What this task involves: Continue the remembrance of pianist Aldo Ciccolini below from its last sentence, writing the passage that comes next rather than anything about the items.

The British pianist Mark Bebbington has sent us his memories of a phenomenal artist who encouraged him to pursue little-known repertoire. Aldo Ciccolini died this weekend at the age of 89.

I first met Aldo when I won a scholarship to study at the Ravel Academy in the south of France. Aldo was a regular summer school teacher  there. I was uncertain whether I would even have the chance to study with him but was immediately put in his class. I was the rank outsider, the class being mostly populated with his Paris Conservatoire students who knew what to expect. I was very much an Anglo-Saxon pianist with the Royal College of Music training (good though that was). I was completely mesmerised by him. By the colour, not only in his own playing but the colour that he encouraged from all of his students.

This emphasis on richness of dynamic range and colour was new to me. He would explore with us the most subtle nuances of a dynamic perspective within say the dynamic level of a piano or a pianissimo – the ranges of timbre possible within those two dynamics. It was incredible.

He would put great emphasis on touch and mechanism of arm and shoulders linked together and the way that created the sound world. There was huge focus on the maximum use of fingers. After the way he had studied at the masterclasses of Artur Schnabel and it was Schnabel’s way of teaching and thinking, of using weight – arm and shoulder and body weight – that evolved a way of playing and teaching for Aldo that to my mind combines the best of the French school with the best of that kind of Viennese German tradition. He was a rare master of all pianistic traditions. We think of him more as a French pianist, but it was rather to his chagrin that this kind of Saint-Saens piano concerto label dogged him – at times he would get annoyed at that, because he would be teaching, say, the late Schubert sonatas with an insight that was second to none.

 

aldo ciccolini

photo (c) Thierry Martenot/Lebrecht Music&Arts

Imagination was everything to him. He always said that the most important sound was the sound he heart in his head before he actually created contact with the keyboard. So lessons with him were almost philosophical in nature.

Extracted records:

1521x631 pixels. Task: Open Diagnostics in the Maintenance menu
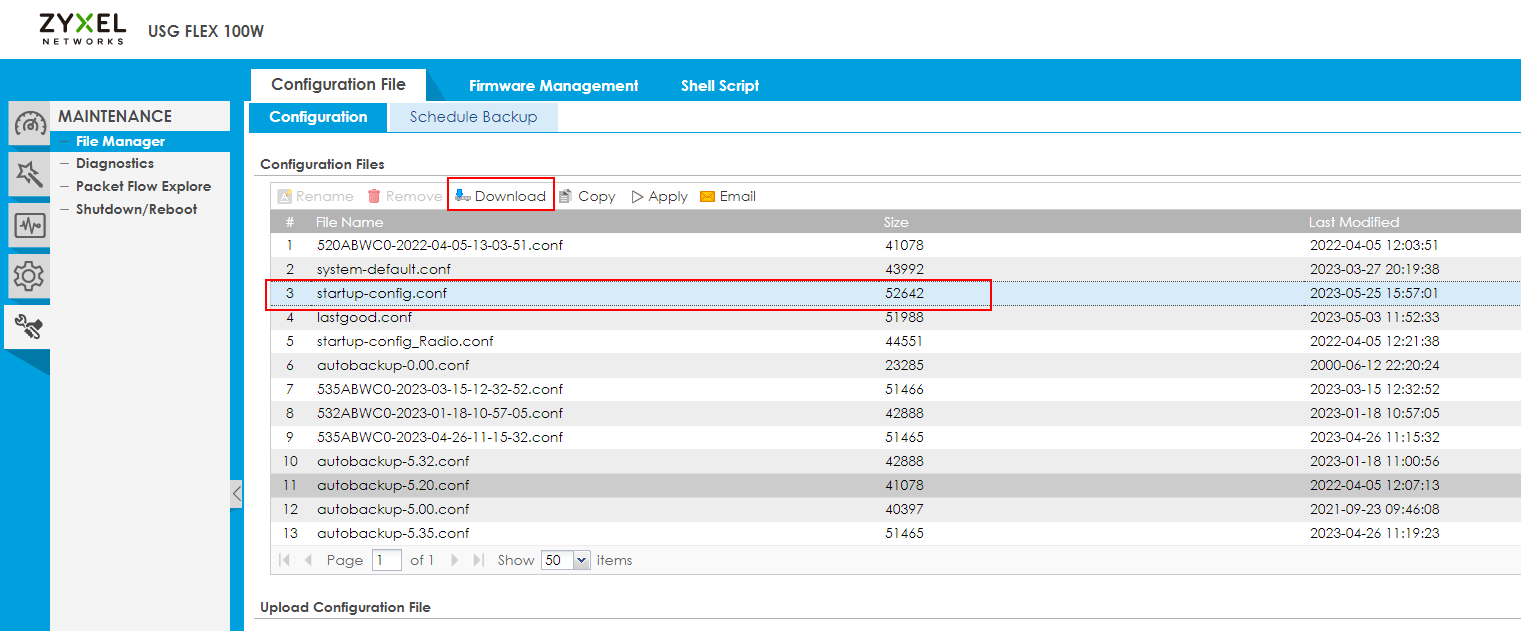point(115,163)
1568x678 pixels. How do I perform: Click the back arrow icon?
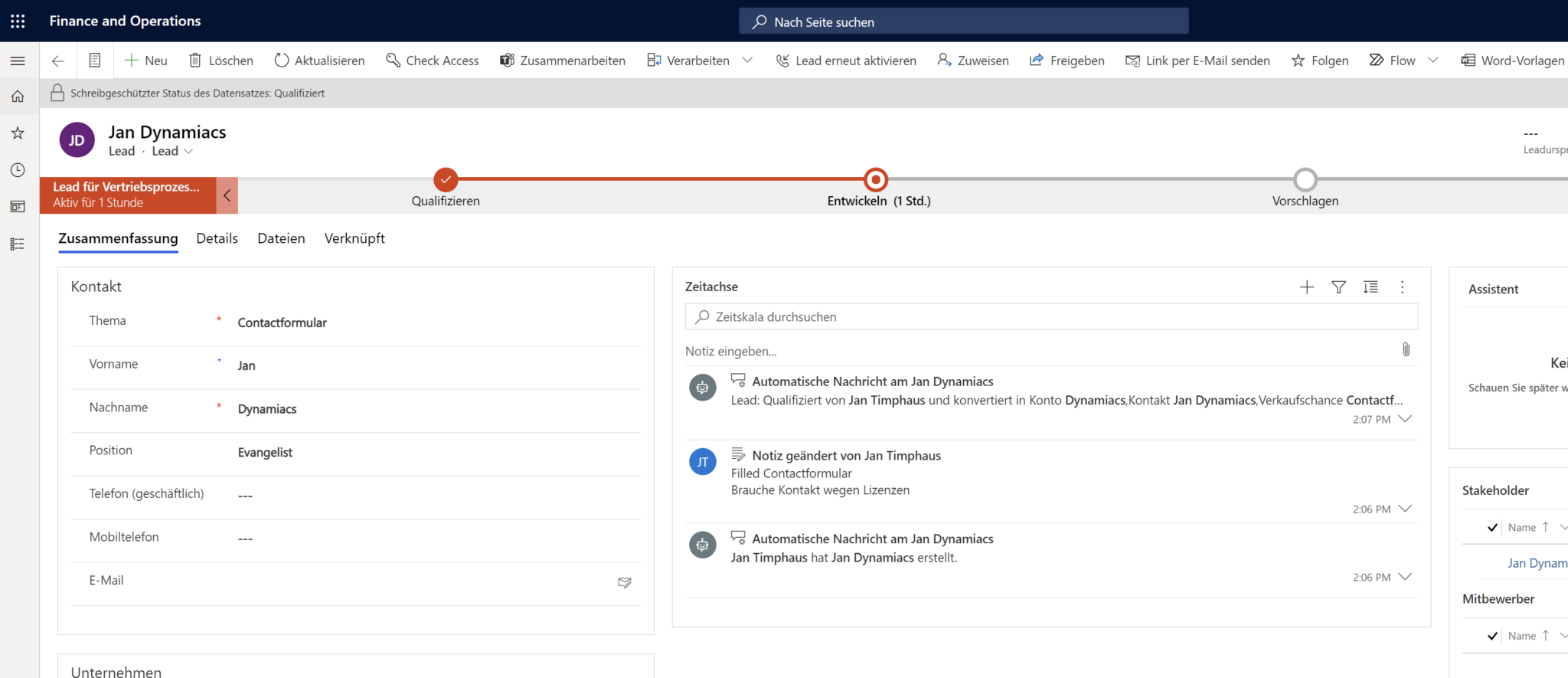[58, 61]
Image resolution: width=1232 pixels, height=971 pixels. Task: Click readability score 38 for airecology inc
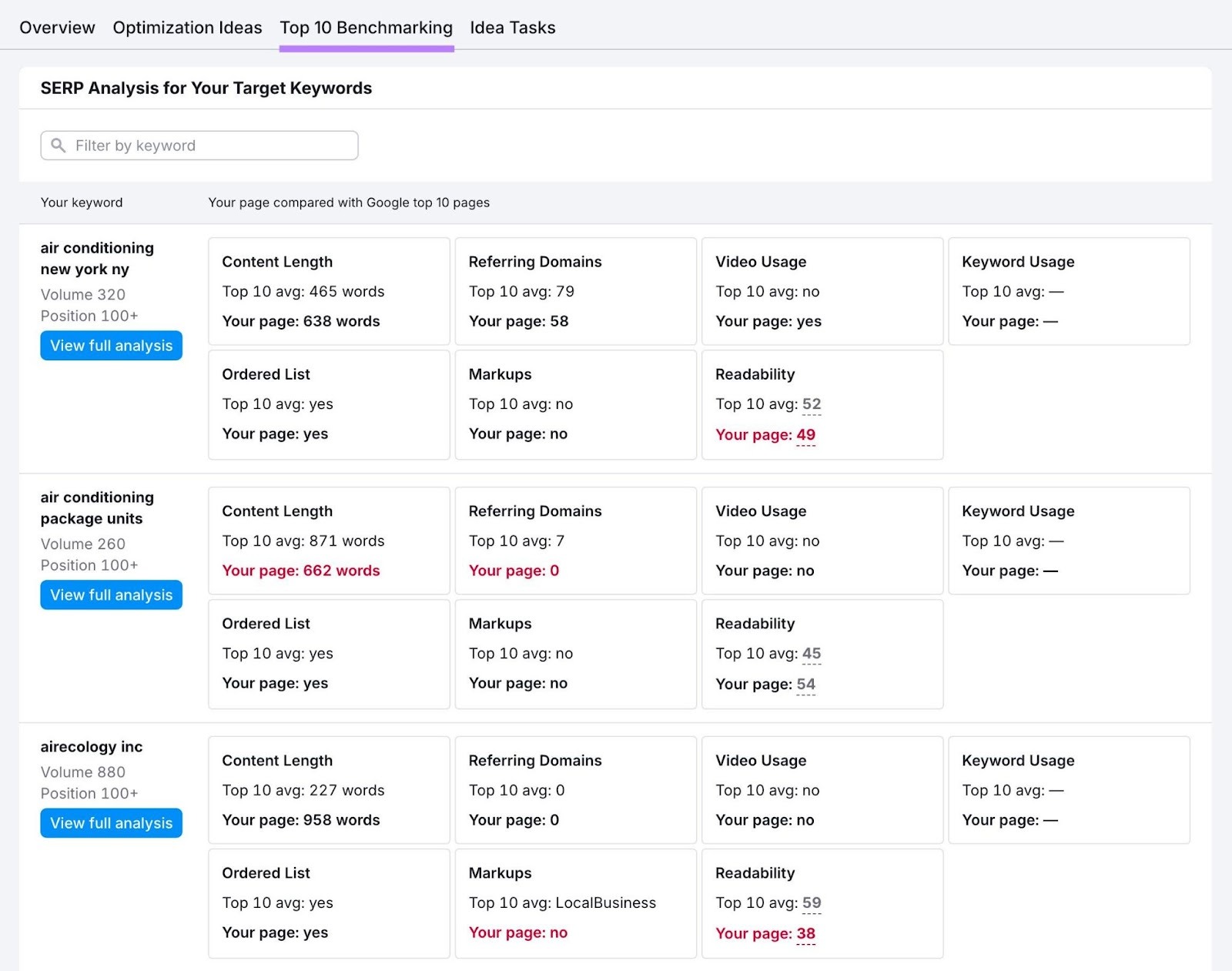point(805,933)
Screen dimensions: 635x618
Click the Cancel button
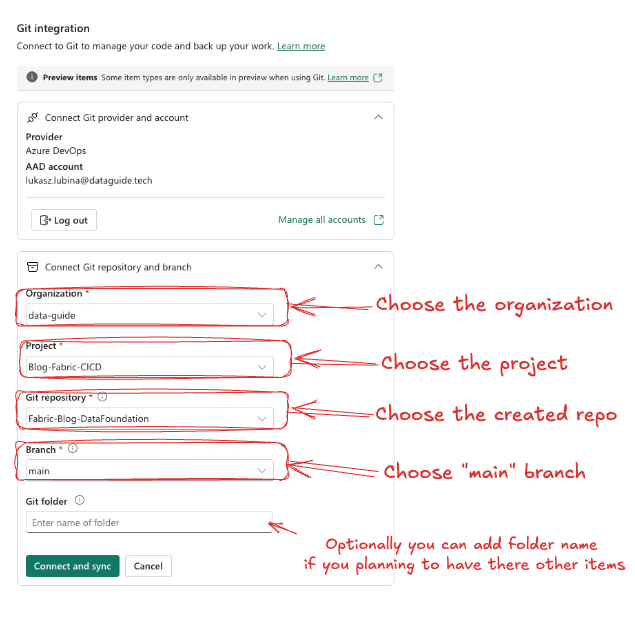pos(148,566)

==

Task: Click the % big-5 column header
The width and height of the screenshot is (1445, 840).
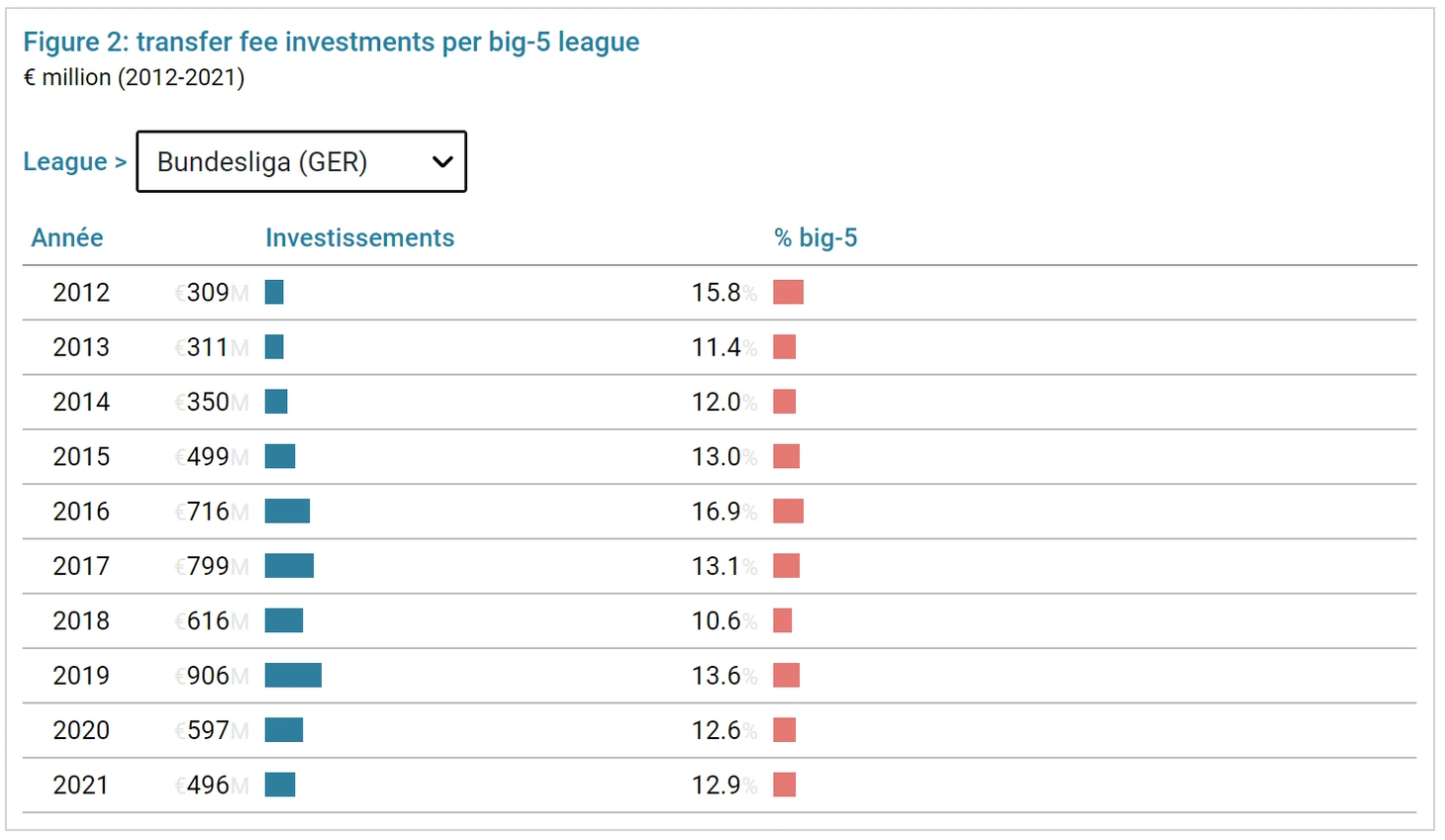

Written response:
Even though I was the outsider, confronted with this glamorous virtuoso pianist, yet Aldo recognised something in me and said that he would like me to come and study at a private academy he was starting in Italy. I would have moved heaven and earth to study with him for longer. The classes would alternate between French, Italian and English. And he could be formidable to those who didn’t do the work. He set the highest possible standards for himself and then inherently expected the best of his students. You would be expected for instance to learn a piece very fast, even if the period of the ingestion of the work would take longer, you had to know the notes. I never felt his disapproval because I always gave everything I had, but he taught according to the European Conservatoire tradition that you teach a class rather than a single student. So there could be 15 or 20 of us in the class and if any of our colleagues came below the standards he set, there would suddenly be a glacial half-hour.

He would always say that the score was the thing, and returning to the score would always reveal everything, but if he saw that a student had natural musical intelligence, he wanted them to follow their own lines of thinking. That’s an arduous way of teaching but he had the ability to bring it off. So all of his students are completely different kinds of pianists, there is no Aldo Ciccolini stamp immediately recognisable in their playing.

He loved to discuss language and literature. Italo Calvino was a great favourite of his, Umberto Eco he knew and admired. He loved novels that bordered on the surreal – Love in the Time of Cholera was a work that was much talked about. And in some ways that world of reality bordering on unreality was actually the world in which he lived, not least in his music.

aldo ciccolini2

photo (c) Marion Kalter/Lebrecht Music&Arts

He was rather fascinated by my move into exploring lesser-known Englsh music. These weren’t pieces that he knew, but he loved the idea. He would tell me how he had almost whimsically decided to record the music of Satie for EMI at a young age and that led to an explosion of interest in unusual French piano music and opened up a glittering career for him.

So he always thought that doing something similar in English music was a good idea for me. And he was very practical when it came to questions of what would sell. He would say, “The record industry does not need a Schubert sonata cycle from me, let alone from a young pianist!”

He became more than a teacher for me, he was a mentor. And it developed over time into a real friendship. He had an ongoing interest in everything that I did and was even gracious enough to make concert opportunities available to me in France whenever possible. He was such a great artist, such a marvellous teacher with such generosity of spirit and time. He was, in short, an astonishing man.

 

Mark performs a recital of 20th century rarities this Wednesday night, including music by a noted composer’s mistress, at London’s Central Synagogue. Details here. Aldo would have loved it.

Comments

  • Lorna Pollock says:

    Thank you for this beautiful tribute to your teacher and mentor, Aldo Ciccolini.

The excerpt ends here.